Despite recent approval of monoclonal antibodies that reduce amyloid (Aβ) accumulation, the development of disease-modifying strategies targeting the underlying mechanisms of Alzheimer's disease (AD) is urgently needed. We demonstrate that mitochondrial complex I (mtCI) represents a druggable target, where its weak inhibition activates neuroprotective signaling, benefiting AD mouse models with Aβ and p-Tau pathologies. Rational design and structure-activity relationship studies yielded novel mtCI inhibitors profiled in a drug discovery funnel designed to address their safety, selectivity, and efficacy. The new lead compound C458 is highly protective against Aβ toxicity, has favorable pharmacokinetics, and has minimal off-target effects. C458 exhibited excellent brain penetrance, activating neuroprotective pathways with a single dose.

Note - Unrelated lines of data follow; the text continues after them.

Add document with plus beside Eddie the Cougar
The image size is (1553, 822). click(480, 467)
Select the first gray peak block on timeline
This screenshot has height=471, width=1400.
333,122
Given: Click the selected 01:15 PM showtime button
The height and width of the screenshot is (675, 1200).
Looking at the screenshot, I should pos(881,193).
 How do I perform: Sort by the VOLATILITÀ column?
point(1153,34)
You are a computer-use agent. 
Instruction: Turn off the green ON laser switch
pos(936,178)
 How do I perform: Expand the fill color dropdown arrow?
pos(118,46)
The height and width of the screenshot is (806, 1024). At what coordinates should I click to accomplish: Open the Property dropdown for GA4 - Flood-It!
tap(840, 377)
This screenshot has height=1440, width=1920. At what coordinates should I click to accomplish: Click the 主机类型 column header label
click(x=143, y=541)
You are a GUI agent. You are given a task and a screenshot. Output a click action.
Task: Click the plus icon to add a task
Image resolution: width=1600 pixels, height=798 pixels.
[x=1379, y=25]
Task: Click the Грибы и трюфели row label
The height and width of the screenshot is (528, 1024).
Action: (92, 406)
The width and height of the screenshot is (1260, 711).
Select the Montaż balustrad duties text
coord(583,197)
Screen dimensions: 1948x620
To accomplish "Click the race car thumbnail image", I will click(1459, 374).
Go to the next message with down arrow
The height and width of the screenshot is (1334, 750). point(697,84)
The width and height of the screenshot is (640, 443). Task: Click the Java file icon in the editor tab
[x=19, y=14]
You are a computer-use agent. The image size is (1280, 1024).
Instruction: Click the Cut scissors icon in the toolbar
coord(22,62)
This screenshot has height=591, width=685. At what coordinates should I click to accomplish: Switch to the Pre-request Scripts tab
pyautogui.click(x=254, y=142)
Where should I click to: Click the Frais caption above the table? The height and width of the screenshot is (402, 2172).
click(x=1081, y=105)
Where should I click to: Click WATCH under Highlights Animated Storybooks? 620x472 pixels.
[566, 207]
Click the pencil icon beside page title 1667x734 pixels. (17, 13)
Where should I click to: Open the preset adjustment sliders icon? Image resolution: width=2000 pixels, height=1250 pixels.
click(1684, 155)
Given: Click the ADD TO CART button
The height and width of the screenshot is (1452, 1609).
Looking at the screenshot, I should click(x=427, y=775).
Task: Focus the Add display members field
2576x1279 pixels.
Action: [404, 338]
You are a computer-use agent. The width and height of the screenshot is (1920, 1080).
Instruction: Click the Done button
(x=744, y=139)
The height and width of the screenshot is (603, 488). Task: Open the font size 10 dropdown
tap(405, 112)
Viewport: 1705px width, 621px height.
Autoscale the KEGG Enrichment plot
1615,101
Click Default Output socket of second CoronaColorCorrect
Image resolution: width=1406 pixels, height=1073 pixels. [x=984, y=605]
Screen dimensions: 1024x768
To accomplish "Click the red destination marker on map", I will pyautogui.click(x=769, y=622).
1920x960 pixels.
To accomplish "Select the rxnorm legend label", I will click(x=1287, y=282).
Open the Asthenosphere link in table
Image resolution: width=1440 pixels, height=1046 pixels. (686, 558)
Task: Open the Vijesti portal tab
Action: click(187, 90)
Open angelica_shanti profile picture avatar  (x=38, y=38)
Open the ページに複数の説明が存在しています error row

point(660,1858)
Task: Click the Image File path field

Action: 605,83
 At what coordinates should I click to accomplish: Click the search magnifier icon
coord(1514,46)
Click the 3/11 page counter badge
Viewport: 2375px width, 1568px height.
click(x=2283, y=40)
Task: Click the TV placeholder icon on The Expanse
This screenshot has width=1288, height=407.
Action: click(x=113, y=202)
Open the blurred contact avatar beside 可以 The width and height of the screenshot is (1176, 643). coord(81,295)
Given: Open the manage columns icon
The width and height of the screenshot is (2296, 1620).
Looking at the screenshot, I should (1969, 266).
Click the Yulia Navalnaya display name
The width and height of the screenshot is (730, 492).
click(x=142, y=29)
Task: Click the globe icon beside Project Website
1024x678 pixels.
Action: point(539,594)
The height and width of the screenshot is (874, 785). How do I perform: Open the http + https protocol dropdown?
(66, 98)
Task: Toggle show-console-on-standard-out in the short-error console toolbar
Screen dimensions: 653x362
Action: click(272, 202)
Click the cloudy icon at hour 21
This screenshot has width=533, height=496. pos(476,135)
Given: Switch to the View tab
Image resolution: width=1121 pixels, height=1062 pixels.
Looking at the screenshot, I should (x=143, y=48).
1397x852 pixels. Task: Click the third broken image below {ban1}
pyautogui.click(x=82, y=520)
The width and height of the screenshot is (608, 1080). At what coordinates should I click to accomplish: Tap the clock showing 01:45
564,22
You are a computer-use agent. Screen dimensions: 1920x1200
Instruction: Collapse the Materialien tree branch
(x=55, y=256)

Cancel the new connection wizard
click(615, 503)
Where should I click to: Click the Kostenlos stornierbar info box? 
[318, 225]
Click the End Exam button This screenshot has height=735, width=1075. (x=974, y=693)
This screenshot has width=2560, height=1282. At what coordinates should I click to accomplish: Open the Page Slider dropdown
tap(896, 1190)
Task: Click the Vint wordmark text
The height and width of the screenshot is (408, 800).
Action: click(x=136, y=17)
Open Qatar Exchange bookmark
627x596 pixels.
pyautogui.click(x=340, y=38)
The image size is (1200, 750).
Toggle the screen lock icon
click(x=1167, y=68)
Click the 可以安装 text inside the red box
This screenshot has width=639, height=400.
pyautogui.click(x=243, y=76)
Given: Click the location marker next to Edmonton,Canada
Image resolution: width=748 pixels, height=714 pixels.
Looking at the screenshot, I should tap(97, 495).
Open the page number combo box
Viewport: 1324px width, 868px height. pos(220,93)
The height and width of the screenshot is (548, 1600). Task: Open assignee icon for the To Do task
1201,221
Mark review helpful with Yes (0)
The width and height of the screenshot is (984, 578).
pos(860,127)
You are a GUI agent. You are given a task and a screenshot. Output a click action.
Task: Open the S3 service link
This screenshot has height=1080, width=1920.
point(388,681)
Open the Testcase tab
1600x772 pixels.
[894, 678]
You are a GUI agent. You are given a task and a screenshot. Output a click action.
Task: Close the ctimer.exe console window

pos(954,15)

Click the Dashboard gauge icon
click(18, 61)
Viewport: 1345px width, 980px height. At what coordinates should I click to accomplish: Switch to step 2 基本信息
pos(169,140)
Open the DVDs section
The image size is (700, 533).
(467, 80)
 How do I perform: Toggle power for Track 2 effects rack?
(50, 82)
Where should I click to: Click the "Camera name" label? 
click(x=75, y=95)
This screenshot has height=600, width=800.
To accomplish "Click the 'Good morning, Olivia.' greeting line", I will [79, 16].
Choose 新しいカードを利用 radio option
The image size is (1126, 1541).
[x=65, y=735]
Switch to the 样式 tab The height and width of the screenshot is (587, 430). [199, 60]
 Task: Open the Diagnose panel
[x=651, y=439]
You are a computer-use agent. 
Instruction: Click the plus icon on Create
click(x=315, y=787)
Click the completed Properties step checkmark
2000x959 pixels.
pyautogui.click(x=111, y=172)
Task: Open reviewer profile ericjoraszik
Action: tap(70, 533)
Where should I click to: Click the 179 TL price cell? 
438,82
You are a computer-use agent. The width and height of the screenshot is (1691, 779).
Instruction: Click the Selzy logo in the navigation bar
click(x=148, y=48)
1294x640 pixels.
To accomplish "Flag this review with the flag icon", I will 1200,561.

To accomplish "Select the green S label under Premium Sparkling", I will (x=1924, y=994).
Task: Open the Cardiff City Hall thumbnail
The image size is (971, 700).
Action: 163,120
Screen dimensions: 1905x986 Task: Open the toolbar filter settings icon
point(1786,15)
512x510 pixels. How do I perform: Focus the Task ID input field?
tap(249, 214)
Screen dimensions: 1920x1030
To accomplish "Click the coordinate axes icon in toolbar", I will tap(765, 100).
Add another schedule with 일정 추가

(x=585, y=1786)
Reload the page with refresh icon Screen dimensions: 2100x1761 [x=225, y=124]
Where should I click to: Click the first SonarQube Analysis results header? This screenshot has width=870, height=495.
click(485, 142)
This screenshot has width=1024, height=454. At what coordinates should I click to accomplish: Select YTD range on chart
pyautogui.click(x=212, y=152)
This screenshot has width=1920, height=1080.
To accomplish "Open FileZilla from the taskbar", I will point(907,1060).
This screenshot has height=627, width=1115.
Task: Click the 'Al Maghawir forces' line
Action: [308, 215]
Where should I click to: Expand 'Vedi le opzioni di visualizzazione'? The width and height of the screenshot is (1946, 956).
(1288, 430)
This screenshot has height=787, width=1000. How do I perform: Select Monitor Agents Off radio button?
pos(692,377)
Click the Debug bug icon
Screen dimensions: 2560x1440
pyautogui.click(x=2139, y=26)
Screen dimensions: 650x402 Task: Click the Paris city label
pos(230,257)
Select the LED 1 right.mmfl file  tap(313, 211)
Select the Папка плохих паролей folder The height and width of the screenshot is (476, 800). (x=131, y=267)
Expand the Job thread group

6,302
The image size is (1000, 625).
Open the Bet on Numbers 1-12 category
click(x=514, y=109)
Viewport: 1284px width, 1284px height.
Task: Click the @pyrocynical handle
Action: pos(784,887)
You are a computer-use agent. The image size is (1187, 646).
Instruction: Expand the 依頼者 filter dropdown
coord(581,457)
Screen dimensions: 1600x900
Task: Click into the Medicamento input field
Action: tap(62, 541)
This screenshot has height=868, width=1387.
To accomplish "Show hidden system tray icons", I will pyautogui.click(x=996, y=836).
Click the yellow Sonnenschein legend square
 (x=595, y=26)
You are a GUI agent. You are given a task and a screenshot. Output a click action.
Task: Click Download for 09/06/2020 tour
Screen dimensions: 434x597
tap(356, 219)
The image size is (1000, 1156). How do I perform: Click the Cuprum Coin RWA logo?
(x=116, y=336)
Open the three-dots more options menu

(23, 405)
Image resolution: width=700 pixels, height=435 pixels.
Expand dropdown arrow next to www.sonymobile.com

Preclinical studies in APP/PS1 mice were conducted via functional tests, metabolic assessment, in vivo (31)P-NMR spectroscopy, blood cytokine panels, ex vivo electrophysiology, and Western blotting. Chronic oral administration improved long-term potentiation, reduced oxidative stress and inflammation, and enhanced mitochondrial biogenesis, antioxidant signaling, and cellular energetics. These studies provide further evidence that the restoration of mitochondrial function and brain energetics in response to mild energetic stress represents a promising disease-modifying strategy for AD.